Teks Dokumen —
******
Di era Hindia Belanda berkuasa, Jalan Sultan Agung masih bernama Jan Pieterzoon Coenstraat (Jalan Jan Pieterzoon Coen). Itu nama Gubernur Jenderal Hindia Belanda terkemuka yang dalam sejarah, orang Betawi menjulukinya sebagai 'Tuan Mur Jangkung'. Menurut almarhum Alwi Shahab, nama Jan Pieterzoon Coen dihapus saat militer Jepang berkuasa di Indonesia pada 1943.

"Sebagai gantinya Jalan Jan Pieterzoon Coenstraat diganti menjadi Jalan Sultan Agung, yang tak lain adalah musuh politik Jan Pieter dari Kesultanan Mataram Islam," ujar penulis sejarah Jakarta itu.

Namun tak banyak orang tahu jika pada tahun 1800-an, wilayah tersebut pernah dijadikan sentra penjualan budak di Batavia, terutama para budak yang berasal dari Manggarai di Nusa Tenggara Timur. Bisa jadi itulah yang menyebabkan kawasan tersebut kemudian dinamakan sebagai Kampung Manggarai.
******
Tugas — Tuliskan kembali tanpa perubahan bagian teks tentang sejarah Jalan Sultan Agung di atas, antara "Namun tak banyak" dan "sebagai Kampung Manggarai.", dengan kedua bagian itu ikut disertakan.

Data Terkumpul —
******
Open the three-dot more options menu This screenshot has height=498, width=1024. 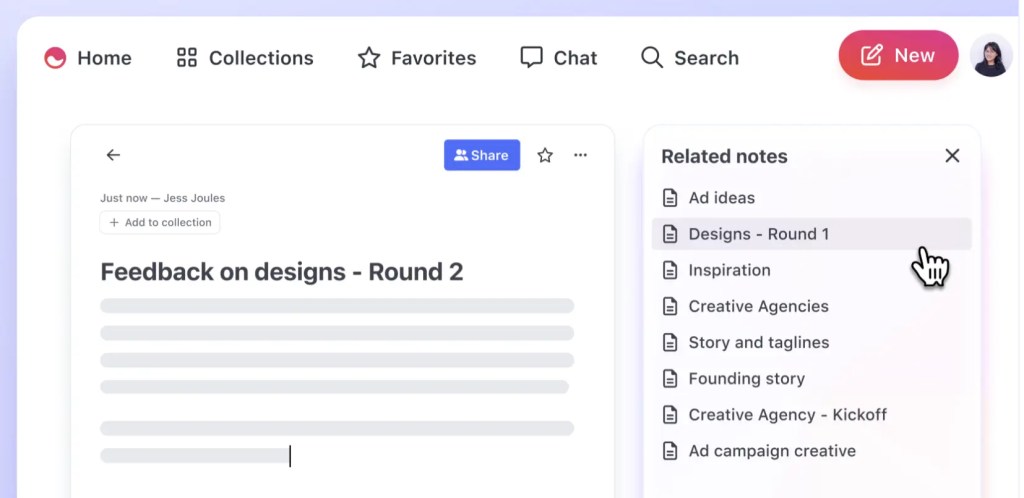[580, 155]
******
Hasil —
Namun tak banyak orang tahu jika pada tahun 1800-an, wilayah tersebut pernah dijadikan sentra penjualan budak di Batavia, terutama para budak yang berasal dari Manggarai di Nusa Tenggara Timur. Bisa jadi itulah yang menyebabkan kawasan tersebut kemudian dinamakan sebagai Kampung Manggarai.